**Task objective:**
Rewrite the records below with each occurrence of "Where should I click to" changed to "Where do I click to". Leave everything else as it is.

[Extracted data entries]
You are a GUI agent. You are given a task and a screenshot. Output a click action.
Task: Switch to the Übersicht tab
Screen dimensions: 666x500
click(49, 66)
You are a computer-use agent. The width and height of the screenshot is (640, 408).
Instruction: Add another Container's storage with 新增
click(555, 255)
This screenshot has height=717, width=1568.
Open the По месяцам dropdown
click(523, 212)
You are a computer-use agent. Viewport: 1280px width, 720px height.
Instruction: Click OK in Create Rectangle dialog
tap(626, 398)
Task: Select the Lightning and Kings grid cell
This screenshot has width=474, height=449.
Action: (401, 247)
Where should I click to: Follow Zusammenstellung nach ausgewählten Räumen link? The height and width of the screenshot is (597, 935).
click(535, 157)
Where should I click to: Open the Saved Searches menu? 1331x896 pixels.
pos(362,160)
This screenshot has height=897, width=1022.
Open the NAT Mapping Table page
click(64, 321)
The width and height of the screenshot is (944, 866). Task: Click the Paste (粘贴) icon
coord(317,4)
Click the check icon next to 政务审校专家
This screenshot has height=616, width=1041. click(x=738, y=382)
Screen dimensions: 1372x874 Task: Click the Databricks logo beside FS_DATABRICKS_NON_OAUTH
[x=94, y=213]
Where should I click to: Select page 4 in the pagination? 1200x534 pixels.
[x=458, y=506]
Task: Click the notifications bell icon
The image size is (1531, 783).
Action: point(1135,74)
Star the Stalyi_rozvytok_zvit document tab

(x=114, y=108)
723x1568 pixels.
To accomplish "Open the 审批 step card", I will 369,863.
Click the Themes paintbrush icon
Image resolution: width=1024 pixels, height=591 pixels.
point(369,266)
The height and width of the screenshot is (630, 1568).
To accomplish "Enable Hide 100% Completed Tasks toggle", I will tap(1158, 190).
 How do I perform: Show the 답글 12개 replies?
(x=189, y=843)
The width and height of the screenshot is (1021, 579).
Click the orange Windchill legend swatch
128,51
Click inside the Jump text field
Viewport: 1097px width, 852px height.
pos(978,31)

**Response:**
You are a GUI agent. You are given a task and a screenshot. Output a click action.
Task: Switch to the Übersicht tab
Screen dimensions: 666x500
click(49, 66)
You are a computer-use agent. The width and height of the screenshot is (640, 408).
Instruction: Add another Container's storage with 新增
click(555, 255)
This screenshot has height=717, width=1568.
Open the По месяцам dropdown
click(523, 212)
You are a computer-use agent. Viewport: 1280px width, 720px height.
Instruction: Click OK in Create Rectangle dialog
tap(626, 398)
Task: Select the Lightning and Kings grid cell
This screenshot has width=474, height=449.
Action: (401, 247)
Where do I click to: Follow Zusammenstellung nach ausgewählten Räumen link? The height and width of the screenshot is (597, 935).
click(535, 157)
Where do I click to: Open the Saved Searches menu? 1331x896 pixels.
pos(362,160)
This screenshot has height=897, width=1022.
Open the NAT Mapping Table page
click(64, 321)
The width and height of the screenshot is (944, 866). Task: Click the Paste (粘贴) icon
coord(317,4)
Click the check icon next to 政务审校专家
This screenshot has height=616, width=1041. click(x=738, y=382)
Screen dimensions: 1372x874 Task: Click the Databricks logo beside FS_DATABRICKS_NON_OAUTH
[x=94, y=213]
Where do I click to: Select page 4 in the pagination? 1200x534 pixels.
[x=458, y=506]
Task: Click the notifications bell icon
The image size is (1531, 783).
Action: point(1135,74)
Star the Stalyi_rozvytok_zvit document tab

(x=114, y=108)
723x1568 pixels.
To accomplish "Open the 审批 step card", I will 369,863.
Click the Themes paintbrush icon
Image resolution: width=1024 pixels, height=591 pixels.
point(369,266)
The height and width of the screenshot is (630, 1568).
To accomplish "Enable Hide 100% Completed Tasks toggle", I will tap(1158, 190).
 How do I perform: Show the 답글 12개 replies?
(x=189, y=843)
The width and height of the screenshot is (1021, 579).
Click the orange Windchill legend swatch
128,51
Click inside the Jump text field
Viewport: 1097px width, 852px height.
pos(978,31)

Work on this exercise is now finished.